HOW TO COMPLETE THIS TASK =>
Could you copy, exactly as written, every line from the first line of the records through the one containing "Rückgaben und Stornierungen (44, 2175)"?

(INPUT FOR THIS TASK)

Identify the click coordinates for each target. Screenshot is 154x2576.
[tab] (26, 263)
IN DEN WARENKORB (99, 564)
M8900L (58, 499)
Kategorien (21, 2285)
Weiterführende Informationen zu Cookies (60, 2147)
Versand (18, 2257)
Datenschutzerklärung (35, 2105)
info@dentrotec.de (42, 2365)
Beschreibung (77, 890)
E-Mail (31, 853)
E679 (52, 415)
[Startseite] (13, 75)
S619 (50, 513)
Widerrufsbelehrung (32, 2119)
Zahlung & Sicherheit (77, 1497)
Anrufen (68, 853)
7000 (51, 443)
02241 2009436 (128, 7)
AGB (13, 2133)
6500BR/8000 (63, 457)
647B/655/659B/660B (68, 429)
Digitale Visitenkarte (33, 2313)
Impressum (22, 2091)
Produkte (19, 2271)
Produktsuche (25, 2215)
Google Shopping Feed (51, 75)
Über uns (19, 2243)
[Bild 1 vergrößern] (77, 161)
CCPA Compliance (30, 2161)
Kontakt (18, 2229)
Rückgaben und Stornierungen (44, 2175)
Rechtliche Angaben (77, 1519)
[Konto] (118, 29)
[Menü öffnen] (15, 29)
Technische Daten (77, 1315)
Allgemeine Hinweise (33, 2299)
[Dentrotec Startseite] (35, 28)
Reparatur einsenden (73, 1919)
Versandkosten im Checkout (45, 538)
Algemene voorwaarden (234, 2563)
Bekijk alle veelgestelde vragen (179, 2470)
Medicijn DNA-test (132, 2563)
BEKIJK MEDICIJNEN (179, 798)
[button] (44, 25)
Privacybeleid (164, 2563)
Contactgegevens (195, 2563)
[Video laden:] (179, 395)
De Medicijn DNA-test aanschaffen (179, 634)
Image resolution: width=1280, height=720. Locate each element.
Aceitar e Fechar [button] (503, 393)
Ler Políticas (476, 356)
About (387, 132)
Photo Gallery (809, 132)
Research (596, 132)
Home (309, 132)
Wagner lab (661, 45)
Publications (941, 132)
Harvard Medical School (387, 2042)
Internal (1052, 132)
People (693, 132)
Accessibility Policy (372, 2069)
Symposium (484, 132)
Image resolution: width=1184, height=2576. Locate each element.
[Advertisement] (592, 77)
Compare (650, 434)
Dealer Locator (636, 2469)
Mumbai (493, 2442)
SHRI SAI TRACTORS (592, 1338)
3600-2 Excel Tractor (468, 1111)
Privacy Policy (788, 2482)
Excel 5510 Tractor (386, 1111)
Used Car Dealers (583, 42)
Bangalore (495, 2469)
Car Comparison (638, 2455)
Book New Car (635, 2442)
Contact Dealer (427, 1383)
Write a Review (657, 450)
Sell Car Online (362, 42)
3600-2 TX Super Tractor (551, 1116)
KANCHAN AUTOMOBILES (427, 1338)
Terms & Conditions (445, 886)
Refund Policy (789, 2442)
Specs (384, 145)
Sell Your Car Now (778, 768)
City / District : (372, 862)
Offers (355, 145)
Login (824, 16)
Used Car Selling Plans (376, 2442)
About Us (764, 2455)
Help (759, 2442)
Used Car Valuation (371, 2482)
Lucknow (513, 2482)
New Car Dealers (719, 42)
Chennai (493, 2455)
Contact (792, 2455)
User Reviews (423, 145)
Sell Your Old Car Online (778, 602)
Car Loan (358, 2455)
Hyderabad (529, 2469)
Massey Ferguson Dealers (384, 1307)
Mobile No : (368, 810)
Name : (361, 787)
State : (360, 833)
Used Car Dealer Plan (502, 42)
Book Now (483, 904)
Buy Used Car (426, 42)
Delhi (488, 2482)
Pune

(End INPUT FOR THIS TASK)

WRITTEN REPLY =>
Identify the click coordinates for each target. Screenshot is 154x2576.
[tab] (26, 263)
IN DEN WARENKORB (99, 564)
M8900L (58, 499)
Kategorien (21, 2285)
Weiterführende Informationen zu Cookies (60, 2147)
Versand (18, 2257)
Datenschutzerklärung (35, 2105)
info@dentrotec.de (42, 2365)
Beschreibung (77, 890)
E-Mail (31, 853)
E679 (52, 415)
[Startseite] (13, 75)
S619 (50, 513)
Widerrufsbelehrung (32, 2119)
Zahlung & Sicherheit (77, 1497)
Anrufen (68, 853)
7000 (51, 443)
02241 2009436 (128, 7)
AGB (13, 2133)
6500BR/8000 (63, 457)
647B/655/659B/660B (68, 429)
Digitale Visitenkarte (33, 2313)
Impressum (22, 2091)
Produkte (19, 2271)
Produktsuche (25, 2215)
Google Shopping Feed (51, 75)
Über uns (19, 2243)
[Bild 1 vergrößern] (77, 161)
CCPA Compliance (30, 2161)
Kontakt (18, 2229)
Rückgaben und Stornierungen (44, 2175)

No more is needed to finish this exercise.